The Big Ten Network’s Omnichannel Evolution Is Paying Off With Increased TV and Digital Viewership

New endeavor MVPE underscores impressive 10-year development

The Big Ten Network (BTN) is celebrating its 10th birthday heading into the 2017 college football season, which begins in earnest this weekend, by doing what it’s been doing for the past several years—innovating with an eye toward an increasingly digital future. Chief to this notion is a video pilot program that’s rolling out with the aim of producing short-form content across digital, social and the athletic conference’s groundbreaking TV channel.

BTN, which was a first of its kind among college conferences in 2007, is dubbing the initiative MVPE, an acronym for multiplatform video producer/editor. Participants, who are called MVPEs, will develop ongoing coverage of football, men’s basketball and Olympic sports, bringing viewers inside locker rooms, to team practices and other behind-the-scenes scenarios that social media users—and perhaps more importantly, young consumers—typically enjoy.
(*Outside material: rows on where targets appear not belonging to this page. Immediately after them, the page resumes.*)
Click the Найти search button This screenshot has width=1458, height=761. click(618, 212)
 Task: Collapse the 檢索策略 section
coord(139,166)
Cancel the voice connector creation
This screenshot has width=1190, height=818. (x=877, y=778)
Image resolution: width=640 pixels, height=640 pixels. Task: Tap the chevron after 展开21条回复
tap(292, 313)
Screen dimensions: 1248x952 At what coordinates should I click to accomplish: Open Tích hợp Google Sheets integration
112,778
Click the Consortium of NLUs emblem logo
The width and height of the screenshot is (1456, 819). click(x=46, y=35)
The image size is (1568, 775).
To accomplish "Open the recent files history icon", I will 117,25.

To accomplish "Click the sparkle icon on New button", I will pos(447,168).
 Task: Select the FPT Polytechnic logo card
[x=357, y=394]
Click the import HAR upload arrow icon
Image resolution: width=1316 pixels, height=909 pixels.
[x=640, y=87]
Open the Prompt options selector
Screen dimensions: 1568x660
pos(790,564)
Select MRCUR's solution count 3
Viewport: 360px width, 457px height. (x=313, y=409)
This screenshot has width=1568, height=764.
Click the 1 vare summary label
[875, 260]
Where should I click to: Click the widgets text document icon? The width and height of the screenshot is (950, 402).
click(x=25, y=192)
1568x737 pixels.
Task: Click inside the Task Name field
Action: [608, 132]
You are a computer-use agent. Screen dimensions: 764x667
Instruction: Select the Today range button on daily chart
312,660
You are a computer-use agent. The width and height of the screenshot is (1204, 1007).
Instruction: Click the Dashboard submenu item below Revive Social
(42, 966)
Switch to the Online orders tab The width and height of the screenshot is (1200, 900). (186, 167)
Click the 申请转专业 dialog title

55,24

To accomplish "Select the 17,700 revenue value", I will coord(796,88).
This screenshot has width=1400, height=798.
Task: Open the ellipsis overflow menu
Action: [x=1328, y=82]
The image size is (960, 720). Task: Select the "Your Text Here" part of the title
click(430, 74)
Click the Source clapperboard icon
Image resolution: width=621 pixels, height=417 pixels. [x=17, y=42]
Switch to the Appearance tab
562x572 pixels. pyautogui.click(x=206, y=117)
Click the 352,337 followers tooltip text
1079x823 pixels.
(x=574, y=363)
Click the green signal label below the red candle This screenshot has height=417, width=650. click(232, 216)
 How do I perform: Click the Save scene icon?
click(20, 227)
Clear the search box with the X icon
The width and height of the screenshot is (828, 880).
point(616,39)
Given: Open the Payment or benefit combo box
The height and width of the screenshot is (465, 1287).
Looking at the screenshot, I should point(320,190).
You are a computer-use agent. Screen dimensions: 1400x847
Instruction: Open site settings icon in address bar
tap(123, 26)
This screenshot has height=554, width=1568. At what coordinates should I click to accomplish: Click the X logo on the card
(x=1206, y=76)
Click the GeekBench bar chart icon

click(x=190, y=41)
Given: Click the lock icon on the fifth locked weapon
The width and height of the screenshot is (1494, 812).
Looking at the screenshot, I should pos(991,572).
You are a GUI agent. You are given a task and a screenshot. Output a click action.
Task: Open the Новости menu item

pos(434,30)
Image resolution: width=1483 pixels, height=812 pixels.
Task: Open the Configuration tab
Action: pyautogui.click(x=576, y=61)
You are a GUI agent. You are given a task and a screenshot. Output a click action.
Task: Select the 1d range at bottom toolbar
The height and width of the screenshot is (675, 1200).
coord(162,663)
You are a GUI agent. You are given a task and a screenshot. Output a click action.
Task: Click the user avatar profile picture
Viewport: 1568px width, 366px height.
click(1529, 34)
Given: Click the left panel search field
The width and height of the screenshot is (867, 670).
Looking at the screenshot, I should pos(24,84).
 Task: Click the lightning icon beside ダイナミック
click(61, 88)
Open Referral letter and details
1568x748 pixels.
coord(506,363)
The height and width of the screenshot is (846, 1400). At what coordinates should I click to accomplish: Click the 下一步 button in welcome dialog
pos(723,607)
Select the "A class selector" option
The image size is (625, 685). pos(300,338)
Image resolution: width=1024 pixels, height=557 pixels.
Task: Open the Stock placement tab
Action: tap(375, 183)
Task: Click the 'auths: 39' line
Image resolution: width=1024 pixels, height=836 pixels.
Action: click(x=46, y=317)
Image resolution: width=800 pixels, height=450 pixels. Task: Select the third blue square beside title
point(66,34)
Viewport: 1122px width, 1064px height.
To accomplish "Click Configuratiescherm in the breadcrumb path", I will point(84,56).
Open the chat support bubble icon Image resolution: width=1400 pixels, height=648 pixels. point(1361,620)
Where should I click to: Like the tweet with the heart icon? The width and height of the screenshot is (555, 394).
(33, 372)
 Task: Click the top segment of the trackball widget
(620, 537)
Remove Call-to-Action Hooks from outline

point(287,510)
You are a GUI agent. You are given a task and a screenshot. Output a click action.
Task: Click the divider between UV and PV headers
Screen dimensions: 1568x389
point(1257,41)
While the aim is to eventually bring MVPE to all 14 of the Big Ten’s campuses, the pilot is starting at Michigan State, Minnesota, Nebraska and Penn State.

Mark Silverman, president of BTN, said the footage will represent “events that we didn’t have the ability to cover in the past given that we are based out of Chicago.”

His network has 60 million TV subscribers in the U.S. and Canada and grew live football viewership by 26 percent between 2013 and 2016. What’s perhaps more interesting for those watching the cord-cutting phenomenon is that digital viewership jumped 131 percent in 2016 compared with the prior year.

Such stats underscore how media companies are moving toward omnichannel, a cross-platform strategy and a term first made popular in the past half decade by retailers. For TV brands, it’s all about reaching cord cutters. And BTN’s conference TV competitors have also been busy undergoing digital transformations, particularly the Pac-12 Network, which has been streaming various sports on Twitter since last year.

Meanwhile, here are several of BTN’s key moments from the past 10 years when it comes to its omnichannel evolution:

  • 2007: It created a new media team.
  • 2011: The BTN2Go mobile app launched.
  • 2013: It became one of the first TV players to experiment with Instagram Stories as a reporting tool.
  • 2014: The conference launched the digital service BTN Plus, which lets subscribers watch their schools live for $10 a month when it comes to non-televised sporting events.
  • 2014-15: BTN began monetizing video on Facebook, YouTube and Twitter.
  • 2016: BTN shifted strategy for its Emmy-nominated program, The Journey, and started promoting the show on social platforms ahead of the broadcast.
  • 2017: The network inked deals with Hulu TV and YouTube TV to become available to cord cutters.
  • 2017: BTN introduced the MVPE program.